In Northern Morocco, Zimmermann et al. (2003) reported prevalence of anaemia as 35%. This rate is comparable to the national prevalence reported by the Ministry of Health (MPH., 2001). Comparing with these studies, the prevalence of IDA which is lower in our study, this may be due to the iron fortification project of the health ministry which was started in 2005 to reduce micronutrients malnutrition. The result of this study also revealed that the prevalence rates of mild and moderate anaemia were 1.5 and 19.6%, respectively. No single case of severe anaemia (Hb<7.5%) was detected in this study.

The prevalence of anaemia changed according to sociodemographic characteristics of children which showed statistically significant differences for some sort of variables. The distribution of anemic children by age group shows that 30.1% were age lower than 12 years whereas, 37.8% had age between 12 and 15 years and the difference was statistically not significant. There was a significant relationship between education of the mother and anaemia in children (p = 0.004). In line with this finding, El Hioui et al. (2008), Choi et al. (2011), Alemayehu (2005), Kaya et al. (2006), Al-Zain (2009) and Male et al. (2001), reported that mother’s educational level is found important determinant of anaemia. There was no significant relationship between the prevalence of anaemia and family income.
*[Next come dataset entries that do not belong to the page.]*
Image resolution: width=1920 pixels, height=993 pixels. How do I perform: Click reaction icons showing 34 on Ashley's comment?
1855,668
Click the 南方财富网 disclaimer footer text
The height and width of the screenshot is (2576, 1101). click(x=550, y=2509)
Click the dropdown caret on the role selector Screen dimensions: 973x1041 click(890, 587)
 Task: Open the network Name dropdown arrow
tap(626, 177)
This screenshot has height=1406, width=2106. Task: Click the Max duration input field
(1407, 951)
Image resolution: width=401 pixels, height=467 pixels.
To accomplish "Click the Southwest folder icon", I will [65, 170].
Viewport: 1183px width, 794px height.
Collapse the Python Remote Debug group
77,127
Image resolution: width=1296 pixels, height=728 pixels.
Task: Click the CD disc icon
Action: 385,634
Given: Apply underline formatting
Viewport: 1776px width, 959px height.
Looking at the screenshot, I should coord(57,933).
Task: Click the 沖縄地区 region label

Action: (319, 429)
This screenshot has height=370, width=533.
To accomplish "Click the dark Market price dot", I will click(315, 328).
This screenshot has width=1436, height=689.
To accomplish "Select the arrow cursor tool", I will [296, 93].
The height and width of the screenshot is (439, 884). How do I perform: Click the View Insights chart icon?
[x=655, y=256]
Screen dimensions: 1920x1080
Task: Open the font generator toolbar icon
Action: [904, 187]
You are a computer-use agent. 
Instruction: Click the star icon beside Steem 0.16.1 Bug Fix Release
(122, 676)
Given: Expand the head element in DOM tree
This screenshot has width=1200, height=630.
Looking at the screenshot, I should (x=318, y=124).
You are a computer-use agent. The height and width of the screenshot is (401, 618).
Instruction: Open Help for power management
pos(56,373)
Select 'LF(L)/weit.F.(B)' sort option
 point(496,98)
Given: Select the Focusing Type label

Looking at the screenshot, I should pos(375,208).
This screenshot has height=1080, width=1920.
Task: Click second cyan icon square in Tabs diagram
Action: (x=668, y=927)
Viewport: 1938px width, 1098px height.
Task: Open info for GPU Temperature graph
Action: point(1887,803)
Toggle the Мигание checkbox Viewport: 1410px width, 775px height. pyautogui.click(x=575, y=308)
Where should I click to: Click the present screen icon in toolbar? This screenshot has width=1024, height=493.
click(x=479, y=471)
Furthermore, this study showed that 20.7% children with anaemia had lower intake of foods from animal sources, which is a source of heme iron. There are two forms of dietary iron: Non-heme and heme iron. Non-heme iron takes the simplest form of free iron atoms such as ferric (Fe3+) or ferrous (Fe2+) iron. Non-heme iron is obtained from foods such as grains, legumes, fruits and vegetables (Neumann et al., 2003). Consumption of animal source foods was found to be associated with a decreased risk of stunting and underweight. A study that was conducted by Dror and Allen (2011), reported that consuming animal source foods not only decreased stunting but also improved other anthropometric indices toward the reduction of morbidity and mortality among undernourished children (2011).

Reports of Djokic et al. (2010), Kaya et al. (2006) and Tiwari and Seshadri (2000) show irregular consumption of meat and vegetable were found to be important correlates of anaemia among school-age children. This fact supports the finding of this study.


Iron deficiency anaemia, is a serious health problem affecting mostly infant, children and women of reproductive age and requires urgent attention. It was established that occurrence of anaemia is directly correlated with maternal literacy status.

Participants who consumed animal and plant foods less frequently were more likely to develop anaemia than that of more frequent users of these foods. This shows that the problem of anaemia is linked with food insecurity.

Our findings suggest that current public-health strategies such as food fortification are necessary but not sufficient to reduce childhood anaemia. Instead, combining iron fortification and iron supplementation programs with efforts to reduce maternal anaemia, family poverty and food insecurity may yield optimal improvement of children’s hemoglobin levels.

Additional studies are needed on micronutrients deficiency, parasite infections, hereditary disorders and environmental pollutants.


We would like to thank all school children and their parents in Kenitra province for their participation in the study.